ALTERNATING CURRENT PHOTOVOLTAIC MODULES
Alternating current (AC) photovoltaic (PV) modules are described. In one example, an AC PV module includes a PV panel (100) having a top surface, a bottom surface, and a plurality of sides extending between the top surface and the bottom surface, a frame (104) adjacent the plurality of sides of the PV panel, a junction box (204) attached to the bottom surface of the PV panel, an inverter (214) adjacent the bottom surface of the PV panel, and at least one direct current (DC) conductor (206) extending from the junction box to the inverter. The DC conductor is prevented from contacting the frame and/or other grounded metal.
This application claims priority to U.S. provisional patent application Ser. No. 61/825,851, filed May 21, 2013, which is hereby incorporated by reference in its entirety.
FIELDThis disclosure generally relates to photovoltaic (PV) modules, and more specifically, to alternating current (AC) PV modules.
BACKGROUNDIn some known solar power systems, a plurality of photovoltaic (PV) modules (also known as solar modules) are logically or physically grouped together to form an array of PV modules. Each PV module includes a PV laminate (also known as a solar laminate) that converts solar energy into electrical energy. The electrical energy may be used directly, converted for local use, and/or converted and transmitted to an electrical grid or another destination.
PV modules generally output direct current (DC) electrical power. To properly couple such PV modules to an electrical grid, or otherwise provide alternating current (AC) power, the electrical power received from the solar modules is converted from DC to AC power using a DC/AC inverter. Some known systems couple the DC output of more than one PV module to a single inverter. In some systems, an array of PV modules includes a plurality of PV modules arranged in strings of PV modules. Each string of modules is connected to a single inverter to convert the DC output of the string of PV modules to an AC output. In at least some other known systems, each PV module is coupled to its own inverter. Each inverter may be positioned near or on the PV module to which it is electrically coupled. A PV module including an inverter electrically and mechanically coupled to the PV module is sometimes generally known as an AC PV module.

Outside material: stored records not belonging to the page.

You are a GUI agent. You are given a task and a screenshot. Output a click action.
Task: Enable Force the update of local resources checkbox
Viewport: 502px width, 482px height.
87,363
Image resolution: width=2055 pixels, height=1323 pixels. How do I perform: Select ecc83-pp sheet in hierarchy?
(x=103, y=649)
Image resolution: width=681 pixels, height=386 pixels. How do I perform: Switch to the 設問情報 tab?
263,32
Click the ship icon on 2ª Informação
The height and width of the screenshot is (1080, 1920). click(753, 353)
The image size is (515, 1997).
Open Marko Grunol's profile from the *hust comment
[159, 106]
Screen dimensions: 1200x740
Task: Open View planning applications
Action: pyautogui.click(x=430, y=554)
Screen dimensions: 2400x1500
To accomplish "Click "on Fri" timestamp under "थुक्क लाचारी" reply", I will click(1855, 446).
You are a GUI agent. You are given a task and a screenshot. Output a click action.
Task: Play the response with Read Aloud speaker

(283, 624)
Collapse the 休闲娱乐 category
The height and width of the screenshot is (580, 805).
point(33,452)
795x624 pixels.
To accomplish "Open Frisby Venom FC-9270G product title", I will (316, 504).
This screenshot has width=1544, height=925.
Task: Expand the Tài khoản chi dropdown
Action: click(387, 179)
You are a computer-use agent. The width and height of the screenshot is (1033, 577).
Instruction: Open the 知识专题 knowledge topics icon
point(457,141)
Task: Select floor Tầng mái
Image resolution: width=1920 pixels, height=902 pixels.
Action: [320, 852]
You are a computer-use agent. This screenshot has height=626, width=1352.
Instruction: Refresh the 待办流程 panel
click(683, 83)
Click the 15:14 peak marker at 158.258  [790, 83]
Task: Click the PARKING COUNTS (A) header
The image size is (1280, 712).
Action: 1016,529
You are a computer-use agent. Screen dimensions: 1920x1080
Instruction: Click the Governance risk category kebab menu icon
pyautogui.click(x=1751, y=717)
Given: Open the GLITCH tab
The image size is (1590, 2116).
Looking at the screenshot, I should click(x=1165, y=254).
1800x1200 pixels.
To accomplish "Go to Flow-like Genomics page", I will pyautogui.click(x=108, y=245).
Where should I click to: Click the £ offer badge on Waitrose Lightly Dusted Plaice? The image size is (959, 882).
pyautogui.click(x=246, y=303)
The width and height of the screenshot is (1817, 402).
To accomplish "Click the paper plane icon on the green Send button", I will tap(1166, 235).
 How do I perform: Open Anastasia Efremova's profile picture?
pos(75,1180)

This Background section is intended to introduce the reader to various aspects of art that may be related to various aspects of the present disclosure, which are described and/or claimed below. This discussion is believed to be helpful in providing the reader with background information to facilitate a better understanding of the various aspects of the present disclosure. Accordingly, it should be understood that these statements are to be read in this light, and not as admissions of prior art.
BRIEF SUMMARYAccording to one aspect of this disclosure, an alternating current (AC) photovoltaic (PV) module includes a PV panel having a top surface, a bottom surface, and a plurality of sides extending between the top surface and the bottom surface, a frame adjacent the plurality of sides of the PV panel, a junction box attached to the bottom surface of the PV panel, an inverter adjacent the bottom surface of the PV panel, and at least one direct current (DC) conductor extending from the junction box to the inverter. The DC conductor is prevented from contacting the module frame.
Another aspect of this disclosure is a method of assembling an alternating current (AC) photovoltaic (PV) module including a PV panel, a frame, a junction box, an inverter, and at least one direct current (DC) conductor extending from the junction box to the inverter. The method includes attaching the junction box to a bottom surface of the PV panel, attaching the inverter to the PV module adjacent the bottom surface of the PV panel, and preventing the at least one DC conductor from contacting the frame.
Various refinements exist of the features noted in relation to the above-mentioned aspects. Further features may also be incorporated in the above-mentioned aspects as well. These refinements and additional features may exist individually or in any combination. For instance, various features discussed below in relation to any of the illustrated embodiments may be incorporated into any of the above-described aspects, alone or in any combination.
Like reference symbols in the various drawings indicate like elements.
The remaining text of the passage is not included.